In 1897, he decided to accompany a privately funded detachment of his regiment to sail to England to compete in military tournaments and to train with British Army regiments.
The tour culminated in the military celebrations for Queen Victoria's Diamond Jubilee.
He was initially promoted to sergeant, however, two years later, he joined the Mounted Rifles regiment's Special Service Squadron which had been raised to see active service in troubled South Africa.
In November 1899, the A Squadron of the NSW Mounted Rifles was ready.
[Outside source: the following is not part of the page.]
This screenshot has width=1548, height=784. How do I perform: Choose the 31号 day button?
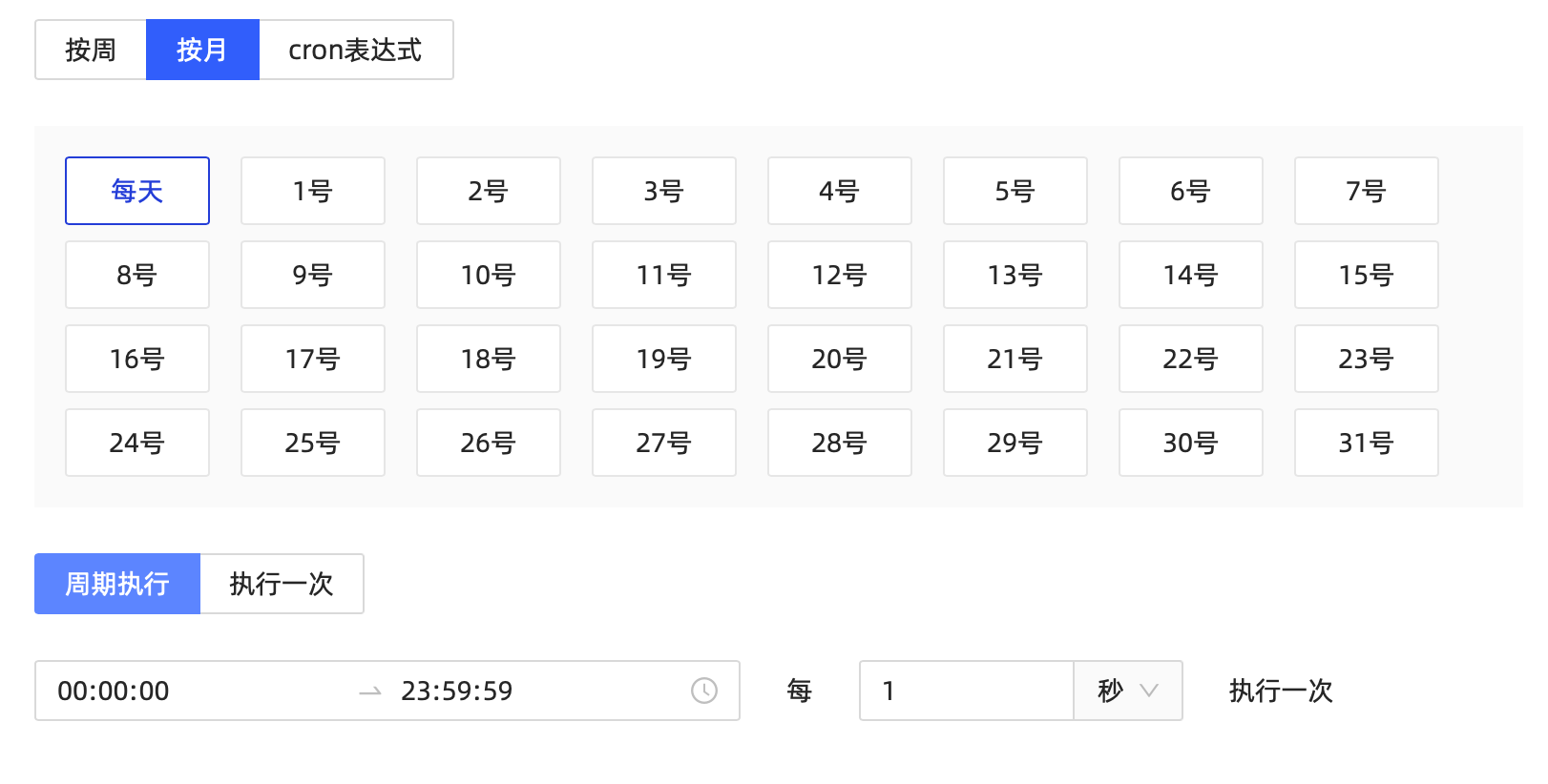[1367, 443]
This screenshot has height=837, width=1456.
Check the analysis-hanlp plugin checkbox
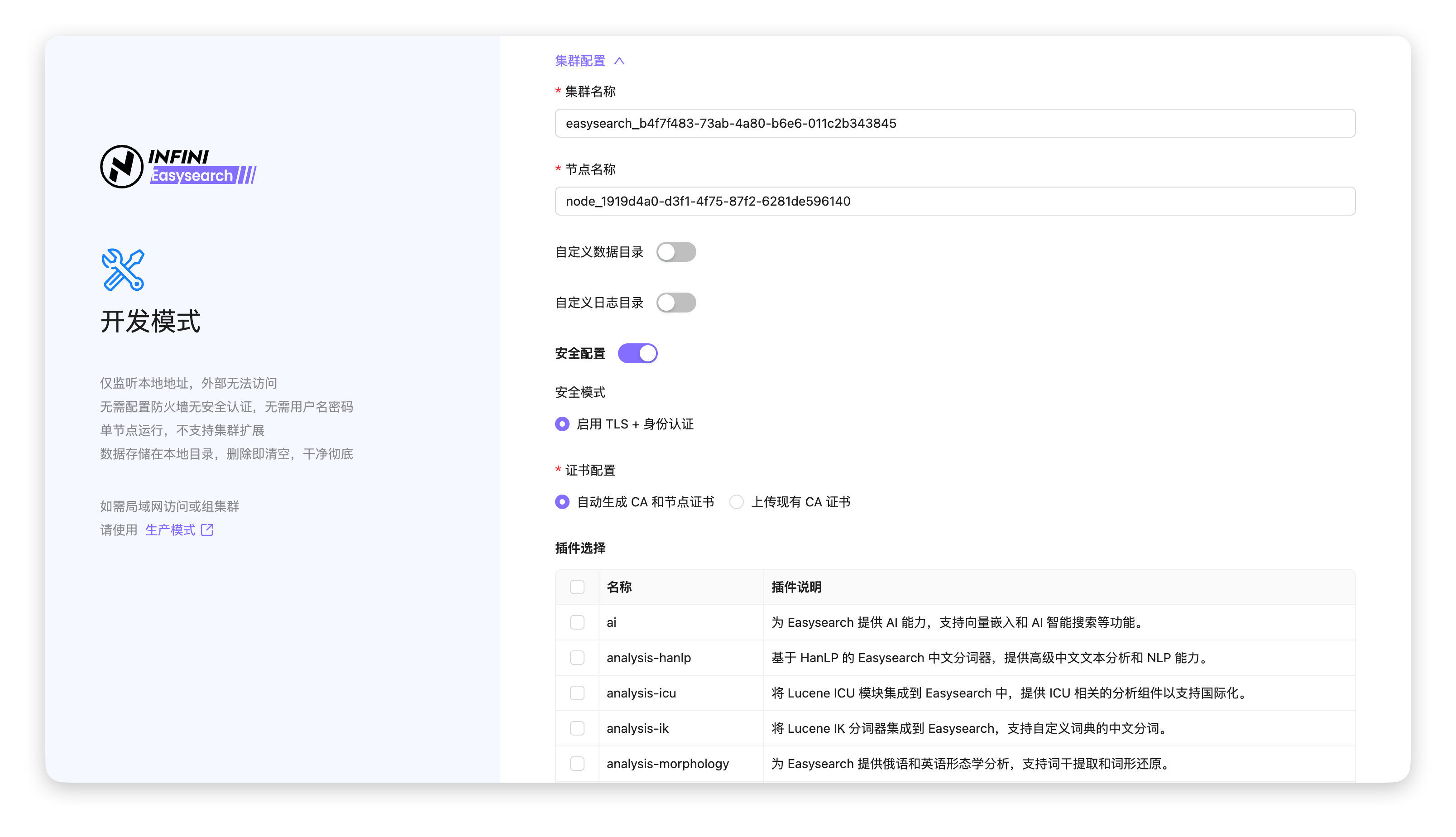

This first draft of good shots and daring riders boarded the transport ship Aberdeen, which reached Cape Town in South Africa on December 6.
Keen to play his part, the young Sergeant McIntosh participated in all the chief campaigns, including the relief of Kimberley, the action around Paardeberg, the entrance into Bloemfontein and capturing Pretoria. While on service, he was commissioned lieutenant.
He returned to Sydney in January 1901, only to return in April with the 2nd NSW Mounted Rifles.
He served mainly in the Transvaal, where he was promoted to captain.
Home again, he married Florence May Lee on October 5, 1904 at Bathurst's All Saints' Cathedral.
After World War One was declared, he enlisted as a captain in the Australian Imperial Force. He signed up on May 4, 1915 and was one of few with experience.
He was chosen to command B Squadron of the 12th Light Horse Regiment and was promoted to major on June 1, 1915, embarking for Egypt a couple of weeks later.
The unit had little time to get over the voyage before they were sent to Gallipoli on August 29, after which they were broken up and used to reinforce other light horse units.
He was injured in the thigh the following day, had to be evacuated and was subsequently sent to England for treatment.
By the time Captain McIntosh sailed back to Egypt to rejoin his 12th Light Horse Regiment, it was being reformed.
He was appointed second-in-command in February 1916 and, some four months later, promoted to lieutenant-colonel where the unit operated in Egypt and Sinai.
With the reorganisation of the 4th Light Horse Brigade in early 1917, the 12th Light Horse Regiment became part of the brigade.
The horsemen began preparing for the Turks on the Gaza-Beersheba front.
Lieutenant-Colonel McIntosh went on to lead his regiment in the 2nd battle of Gaza in mid-April, where it was heavily committed at Atawineh Redoubt.
Days later, he was injured by a piece of shrapnel as a pellet severed an artery in his groin.
His medics had him evacuated for treatment. On April 24, 1917, however, his wound reopened as he lay in a hospital train at El Arish and the medical orderlies found him dead the following morning.